To understand how much our public lands are compromised by the presence of domestic livestock, let's look at the issue of wolf restoration across the West. My goal as an ecologist and advocate for the public lands is to see the restoration of the ecological influence of wolf predation to the landscape. I do not believe that we should limit our vision to accepting a few "token" wolf packs here and there as some kind of museum pieces in a few national parks as adequate. I want to restore an ecological process - that wolves perform that is the influence of a top down predator. And there is absolutely no biological reason why wolves should not, and can not be restored throughout nearly all of their native range in the West but for one obstacle: livestock.

Despite the supposed "success" of wolf restoration in the northern Rockies, a closer analysis demonstrates that the only place where packs consistently survive without having their social structure disrupted by trapping and shooting or having entire packs wiped out are those wolves whose territories are found in livestock free areas like Yellowstone or the Central Idaho wilderness.

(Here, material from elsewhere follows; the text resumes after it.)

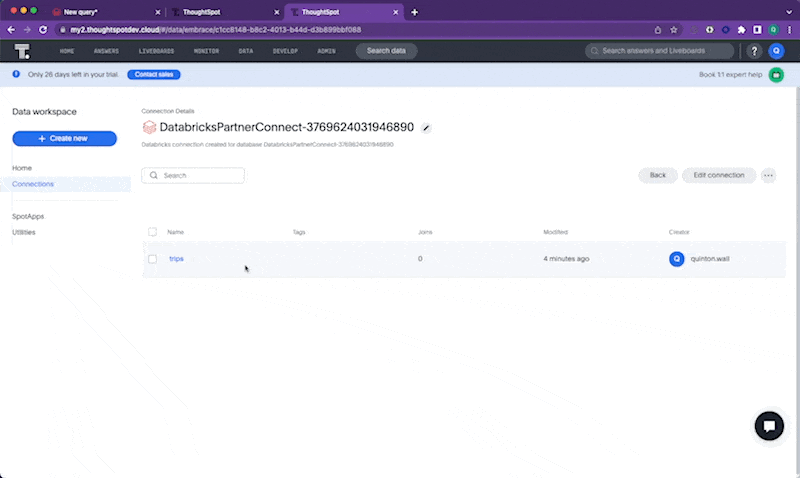Sort table by Modified column
Screen dimensions: 800x478
point(555,232)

On public lands leased for grazing livestock is not only given equal footing with the public's predators, but priority right. If a wolf kills a cow on public lands, it's usually going to wind up a dead wolf.

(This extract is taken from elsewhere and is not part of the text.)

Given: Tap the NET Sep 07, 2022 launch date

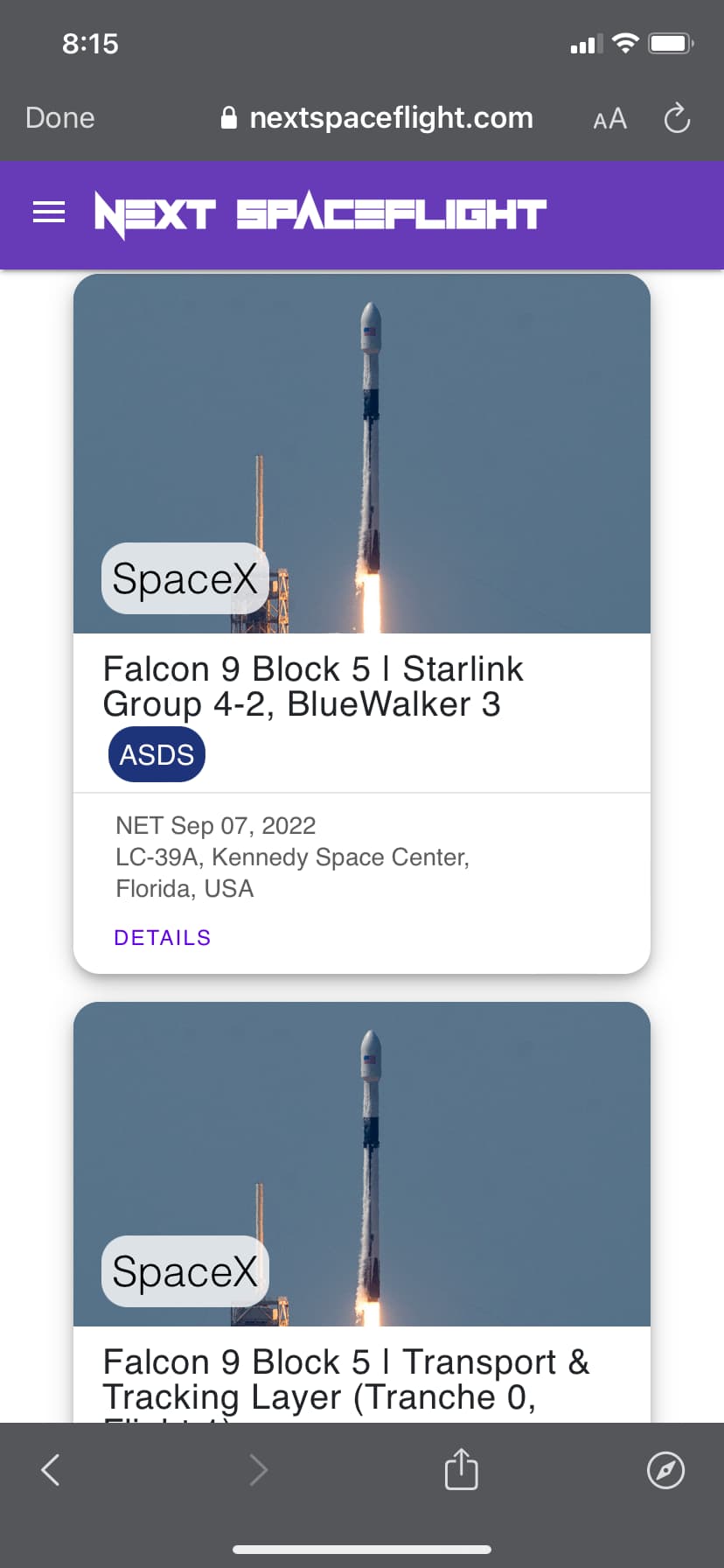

Even the so called "predator friendly" livestock operations are impacting wolves in three critical ways. The first is forage competition. There is no free lunch. Every blade of grass going into a domestic animal is that much less available for native species from voles to elk to consume. There are very few places in the West where native ungulates like bighorn sheep, deer, and elk are at their true biological carrying capacity because the bulk of forage is allotted to domestic livestock. Fewer elk, deer, pronghorn antelope, bighorn, and even bison, means that is that much less prey is available to sustain wolves.

But the mere presence of livestock affects wolves in other ways as well. Many wild species like elk are socially displaced by livestock. In other words, when cows are moved onto an allotment, the elk move someplace else. Again there is no free lunch. If these wild animals are being displaced from what would otherwise be suitable habitat to them they are being negatively affected.

Finally, while not well known by most of the public, state Fish and Game Departments often hold elk, deer, and other wild ungulates to "social" carrying capacity not biological limits to appease ranchers. So political pressure from ranchers not only limits the potential population of our native predators, but in many areas, our other native wildlife as well.

There are plenty of other reasons besides the restoration of wolves to remove livestock from the public lands, but restoration of wolf predation as a viable ecological process across the West is reason enough for me. If wolves can't be restored without constantly being harassed, radio-collared, moved, shot, and managed to death on our public lands, than tell me where can wolves be permitted to just be wolves? In my view, my public lands do not exist for the commercial private profit of any individual or group, and certainly not an activity that so degrades, compromises, and negatively impacts what I believe the public lands should be providing a home for native wildlife free from undue manipulation and harassment. As long as domestic livestock are on those lands, our public lands will never be providing their full potential as a public "commons."

George Wuerthner is a Western Watersheds Project advisory board member who lives in Eugene, Oregon.